Testing the function

After you publish you’ll get popped the test window basically:

This allows you to manually test your lambda.  In the pre-configured requests objects you can see a few Alexa request object specified there.  None of them will be the exact one you need but you can start with one and manually modify it easily to do a quick test.  If you notice my screenshot I modified to specify our payload…you can see the payload I’m sending here:

{
  "session": {
    "new": false,
    "sessionId": "session1234",
    "attributes": {},
    "user": {
      "userId": null
    },
    "application": {
      "applicationId": "amzn1.echo-sdk-ams.app.[unique-value-here]"
    }
  },
  "version": "1.0",
  "request": {
    "intent": {
      "slots": {
        "firstnum": {
          "name": "firstnum",
          "value": "3"
        }, "secondnum" : { "name": "secondnum", "value": "5" }
      },
      "name": "AddIntent"
    },
    "type": "IntentRequest",
    "requestId": "request5678"
  }
}

That is sending an IntentRequest with two parameters and you can see the response functioned correctly!  Yay!

Of course the better way is to use Alexa to test it so you’ll need a skill to do that.  Again, this post isn’t about how to do that, but once you have the skill you will have a test console that you can point to your AWS Lambda function.  I’ve got a test skill and will point it to my Lambda instance:

UPDATE: Previously this wasn’t working but thanks to user @jpkbst in the Alexa Slack channel he pointed out my issue.  All code above updated to reflect working version.

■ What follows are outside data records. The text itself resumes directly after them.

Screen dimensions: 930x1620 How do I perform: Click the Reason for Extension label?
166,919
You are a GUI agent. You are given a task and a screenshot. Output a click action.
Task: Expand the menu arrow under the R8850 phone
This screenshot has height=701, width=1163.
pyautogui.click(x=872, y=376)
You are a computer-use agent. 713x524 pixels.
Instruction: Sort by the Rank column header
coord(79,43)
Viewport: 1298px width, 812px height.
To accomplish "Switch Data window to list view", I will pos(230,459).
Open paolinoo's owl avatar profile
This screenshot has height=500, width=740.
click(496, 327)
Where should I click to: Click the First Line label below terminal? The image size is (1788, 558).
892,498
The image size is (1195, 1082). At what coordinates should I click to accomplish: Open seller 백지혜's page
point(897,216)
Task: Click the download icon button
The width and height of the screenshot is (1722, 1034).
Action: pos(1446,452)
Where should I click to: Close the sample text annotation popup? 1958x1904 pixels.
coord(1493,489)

Well I had you reading this far at least.  As you can see the port of the Slight.Alexa library doesn’t seem to quite be working with the response object.  I can’t pinpoint why the Alexa test console feels the response is valid as the schema looks correct for the response object.  Can you spot the issue in the code above?  If so, please comment (or better yet, fix it in my sample code).

Summary (thus far)

I set out to spend a minimal amount of time getting the C# Lambda service + Alexa skill working.  I’ve uploaded the full solution to a GitHub repository: timheuer/alexa-csharp-lambda-sample for you to take a look at.  I’m hopeful that this is simple and we can start using C# more for Alexa skills.  I think we’ll likely see some Alexa Skills SDK for .NET popping up elsewhere as well. 

Hope this helps!



DISCLAIMER:

The opinions/content expressed on this blog are provided "ASIS" with no warranties and are my own personal opinions/content (unless otherwise noted) and do not represent my employer's view in any way.